The Georgetown Chamber of Commerce and Industry (GCCI) has requested that Mayor of Georgetown, Ubraj Narine provide a list of the businesses that owe taxes to the entity after it was announced last week that over 140 city businesses owe City Hall taxes.
On Tuesday, the GCCI encouraged the Mayor to release the names of those who owe outstanding taxes while also expressing that the body is extremely disappointed by the “public and broad brush attack on the integrity of the entire business sector” by the Mayor.
In fact, the GCCI said it looks forward to being briefed on M&CC’s plan for the city as well as its financial position.
On Friday last, Mayor Narine called a press conference where he complained that over 140 city business proprietors have failed to pay taxes which results in the build-up of garbage in Georgetown.
However, the GCCI, which represents businesses in the city and on the outskirts of the country, said that the remarks shared by Narine were rather “displeasing”.
“The Georgetown Chamber of Commerce and Industry (GCCI) notes the recent public comments of His Worship, The Mayor Ubraj Narine, which it finds displeasing to the intended spirit of a recent meeting convened with the new Mayor at which the Chamber extended an olive branch to discuss issues, not limited to but including those, which may be hindering the City Council’s collection of taxes,” the body stated.
Further, GCCI used the opportunity to announce its willingness to work along with the Mayor in the interest of the business community and the maintenance of well-kept environs.
According to the Chamber, all of its members are mandated to adhere to its code of conduct, which includes respect and adherence to all legislative framework, inclusive of tax payments.
“The GCCI has always stood on the side of the rule of law and will continue to encourage all businesses in Georgetown, both members and non-members of the GCCI, to be responsible in their civic duty of paying taxes,” the Private Sector body assured.
It further stressed the importance of businesses, noting that they create employment and economic activities to benefit everyone.
The Chamber added that it is of the view that partnerships between businesses and regulatory bodies are vital to the success of the country as it allows both sides to express issues and concerns in an environment where a solution can be crafted collaboratively.
In an interview with Guyana Times, President of the GCCI, Nicholas Boyer said he is cognisant of the fact that some businesses in the city may run away from paying their taxes, however, he believes that direct appeals should be made to those establishments, rather than label every organisation with the same title.
“Before you got to that stage of just calling out high-end businesses and so those comments may start to create a more contentious atmosphere…we understand why he is doing it because he may feel like these businesses have not been paying taxes over such and such a period so maybe he feels frustration,” Boyer explained.
He added that the Chamber could have played the part of a mediator between those errant businesses and City Hall and seized the opportunity to encourage businesses to pay up their dues to M&CC.
The Mayor had complained on Friday last that the overflow of garbage in the city was as a result of damages to the tyres of the lone tractor owned by the City Council.
A replacement of the tyres is difficult to obtain locally, he said, which saw the garbage bins throughout Georgetown being left unattended for the past three days.
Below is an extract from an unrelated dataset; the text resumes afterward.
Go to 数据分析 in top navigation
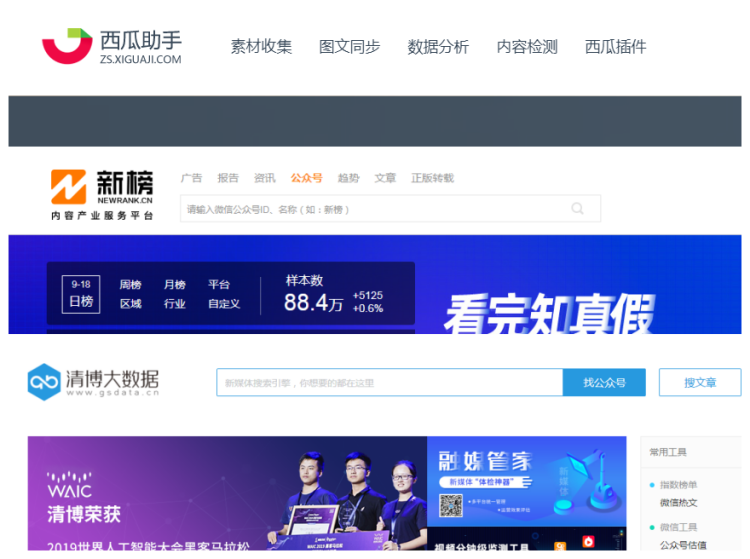Image resolution: width=750 pixels, height=559 pixels. 438,46
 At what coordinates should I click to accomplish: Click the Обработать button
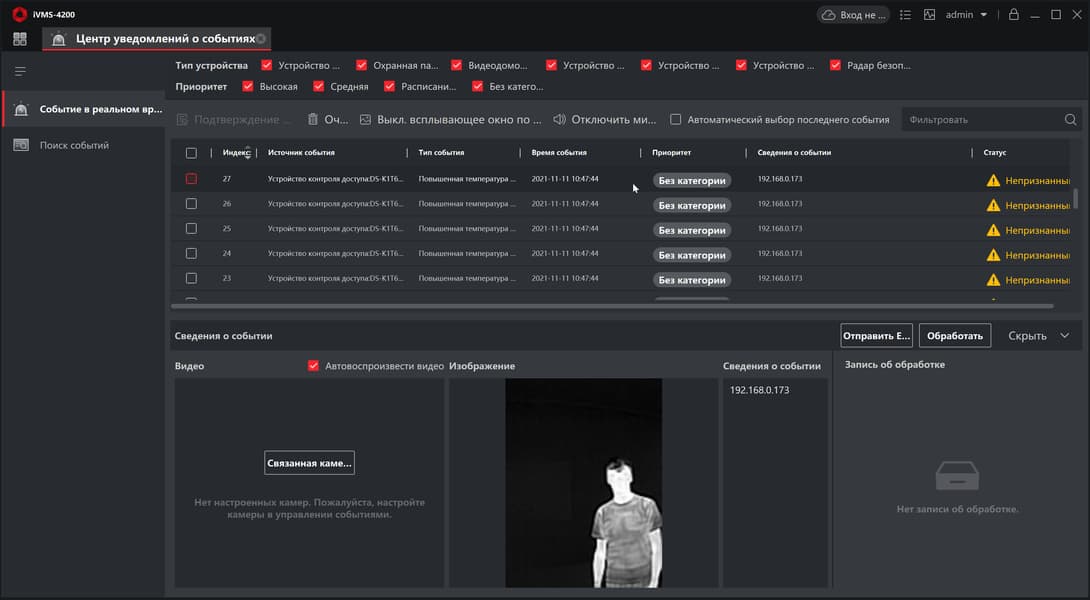[x=955, y=336]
Further, it is expensive to buy new tractors, the Mayor noted.
The Mayor then lambasted some 144 “high-end businesses” in Georgetown which have failed to pay their taxes and who owes City Hall billions.
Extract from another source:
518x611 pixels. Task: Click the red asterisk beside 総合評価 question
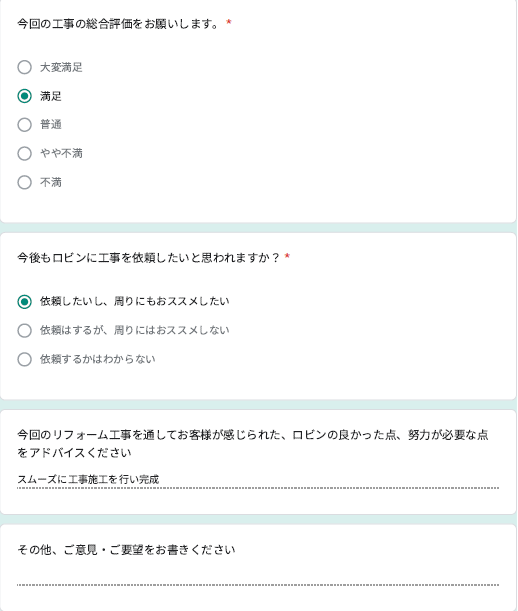(x=229, y=22)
According to Narine, City Hall is willing to procure two additional tractors, however, this is difficult since the finances are unavailable.
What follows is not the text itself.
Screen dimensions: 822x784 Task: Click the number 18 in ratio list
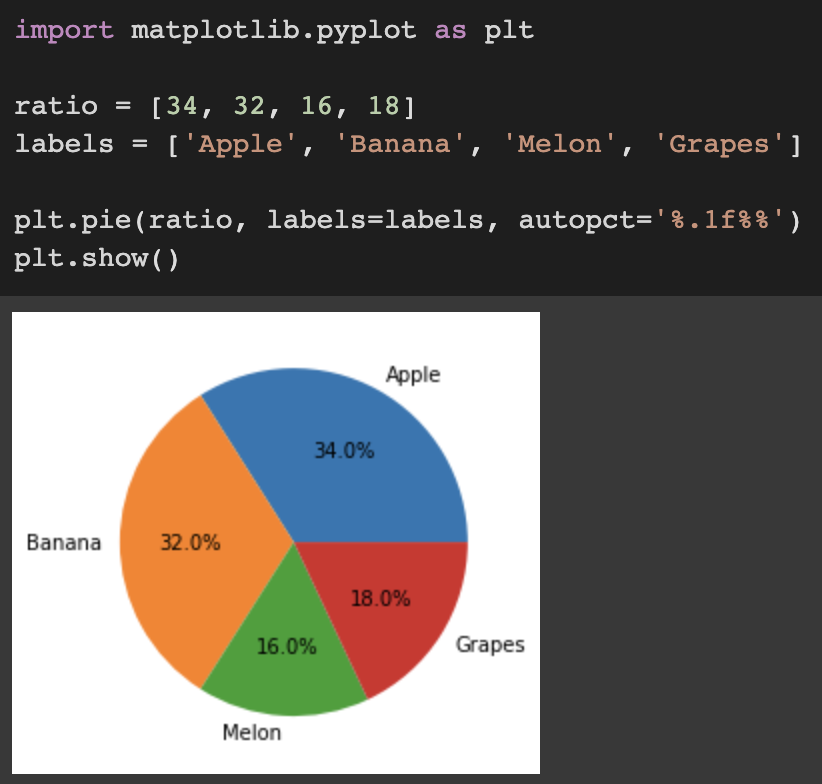click(x=384, y=106)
The Mayor went on to urge those businesses to pay up monies owed, which will make the work of City Hall less strenuous since according to Deputy Mayor Alfred Mentor, the monies for the tractor cannot be obtained from the Communities Ministry.
Even as City Hall has complained against errant taxpayers, it was revealed last October during a Commission of Inquiry (CoI) by the Guyana Revenue Authority (GRA) that the agency has been awaiting payments from M&CC for rates and taxes dating back to 2016, while there has also been an examination of pension payments to a broker insurance company that has not been paid for the past 19 months.
Deputy Commissioner of Internal Revenue, Ron Simbhu told the Commission that City Hall is guilty of outstanding taxes, which have been owed for 2016, 2017 and 2018.
While they were unable to divulge the amount as part of its agreements with the client, Simbhu positively stated that these payments were not made.
Instances of outstanding payments continued throughout the hearing as the Deputy Managing Director of Insurance Brokers Guyana Limited, Ewart Adams, was called to the stand to testify.
“The last payment of $776,523 was in February of 2017,” Adams said.
It is estimated that over $14.5 million is unpaid for the pension plan, with an additional $9,566,304 for the fire and motor insurance payments.